1. Technical Field
The present disclosure relates to a probe structure. More particularly, the present disclosure relates to a probe module having multi-tier needles with angle variation.
2. Description of Related Art
In a test of semiconductor chips, a tester needs to contact devices under test (DUT), such as chips, through probe cards. Test results of the devices under test can be obtained by signal transmissions and electrical signal analysis. A probe card often includes several precision needles arranged thereon. Each of the needles usually corresponds to a specific electrical connection pad of a chip (i.e. a device under test). When the needles contact the corresponding electrical connect (i.e., pads, bump, etc.), the test signals of the tester having the probe card can be correctly transmitted. Simultaneously, the control and analysis procedures of the tester and the probe card are operated in coordination to achieve the purpose of testing the electrical characteristics of the device under test.

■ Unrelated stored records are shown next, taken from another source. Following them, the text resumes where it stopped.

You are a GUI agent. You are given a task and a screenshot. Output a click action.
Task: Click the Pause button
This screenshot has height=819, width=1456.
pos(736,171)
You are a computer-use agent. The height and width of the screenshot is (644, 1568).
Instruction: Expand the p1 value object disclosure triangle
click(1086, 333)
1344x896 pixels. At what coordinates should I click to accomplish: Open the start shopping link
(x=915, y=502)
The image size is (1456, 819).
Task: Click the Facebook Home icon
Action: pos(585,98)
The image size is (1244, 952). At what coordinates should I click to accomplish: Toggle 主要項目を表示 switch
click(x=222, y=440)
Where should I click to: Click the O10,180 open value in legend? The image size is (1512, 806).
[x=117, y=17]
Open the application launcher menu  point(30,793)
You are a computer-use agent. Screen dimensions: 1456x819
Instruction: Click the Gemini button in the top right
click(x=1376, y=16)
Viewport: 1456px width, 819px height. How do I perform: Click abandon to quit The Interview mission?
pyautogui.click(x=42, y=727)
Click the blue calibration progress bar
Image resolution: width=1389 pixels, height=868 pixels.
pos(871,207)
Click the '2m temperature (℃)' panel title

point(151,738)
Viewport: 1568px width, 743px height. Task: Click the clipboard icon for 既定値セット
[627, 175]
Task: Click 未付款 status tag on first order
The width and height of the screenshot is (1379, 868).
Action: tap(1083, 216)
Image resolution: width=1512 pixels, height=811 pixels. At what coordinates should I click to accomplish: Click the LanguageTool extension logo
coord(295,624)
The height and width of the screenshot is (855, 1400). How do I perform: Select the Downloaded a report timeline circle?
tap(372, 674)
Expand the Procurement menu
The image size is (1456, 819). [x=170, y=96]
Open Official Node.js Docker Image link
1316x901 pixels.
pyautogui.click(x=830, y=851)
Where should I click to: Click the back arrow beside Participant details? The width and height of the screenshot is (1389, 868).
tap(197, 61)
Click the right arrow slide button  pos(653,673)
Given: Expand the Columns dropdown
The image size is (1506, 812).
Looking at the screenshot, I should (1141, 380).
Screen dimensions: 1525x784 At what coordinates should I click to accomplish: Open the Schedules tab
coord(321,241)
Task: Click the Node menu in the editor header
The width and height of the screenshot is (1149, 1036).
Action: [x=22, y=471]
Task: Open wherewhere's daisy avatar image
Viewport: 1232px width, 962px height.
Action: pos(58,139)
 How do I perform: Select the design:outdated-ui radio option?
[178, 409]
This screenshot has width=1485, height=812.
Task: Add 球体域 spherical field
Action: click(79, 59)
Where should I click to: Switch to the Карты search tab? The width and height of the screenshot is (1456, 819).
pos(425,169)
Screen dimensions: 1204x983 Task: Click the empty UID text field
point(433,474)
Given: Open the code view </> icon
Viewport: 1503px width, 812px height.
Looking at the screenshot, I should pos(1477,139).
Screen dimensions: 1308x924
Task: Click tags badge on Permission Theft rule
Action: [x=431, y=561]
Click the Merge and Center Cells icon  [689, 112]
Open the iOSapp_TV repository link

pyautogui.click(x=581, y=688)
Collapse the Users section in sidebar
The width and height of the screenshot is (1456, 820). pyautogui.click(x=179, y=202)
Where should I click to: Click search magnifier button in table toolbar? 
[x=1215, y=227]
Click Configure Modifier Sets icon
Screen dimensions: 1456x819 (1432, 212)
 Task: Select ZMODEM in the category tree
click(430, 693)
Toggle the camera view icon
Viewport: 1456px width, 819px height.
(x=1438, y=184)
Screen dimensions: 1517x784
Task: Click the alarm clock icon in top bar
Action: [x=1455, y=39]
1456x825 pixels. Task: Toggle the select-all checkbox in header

However, along with the progress in electrical element, the density of the electrical concacts of the chip is gradually increased, such that the density and the tier number of the needles need to be increased as well. FIGS. 1A and 1B are structure schematic views of multi-tier needle structures of conventional probe modules. Referring to FIG. 1A, a chip 100 has two electrical concacts 100a, 100b thereon, and the probe module has a first probe-needle row and a second probe-needle row. The first probe-needle row has a plurality of needles (12-1, 12-2), and the second probe-needle row has a plurality of needles (12-3, 12-4). The end portions 12b of the needles are respectively connected to the electrical concacts 100a, 100b. An included angle is formed between the arm segment 12d and the contact segment 12e of each of the needles. As far as the needles at the same row are concerned, such as the second probe-needle row, the included angle θ1 of the needle 12-3 is smaller than the included angle θ2 of the needle 12-4. Moreover, in the first probe-needle row, the included angle θ1 of the needle 12-1 is smaller than the included angle θ2 of the needle 12-2. In addition, as far as the corresponding needles at different rows, the included angles of the needles are the same. For example, the needle 12-1 of the first probe-needle row and the needle 12-3 of the second probe-needle row have the same included angle θ1, and the needle 12-2 of the first probe-needle row and the needle 12-4 of the second probe-needle row have the same included angle θ2. Furthermore, in FIG. 1B, the included angles of the needles are the same, but the lengths of the contact segments of the needles are different.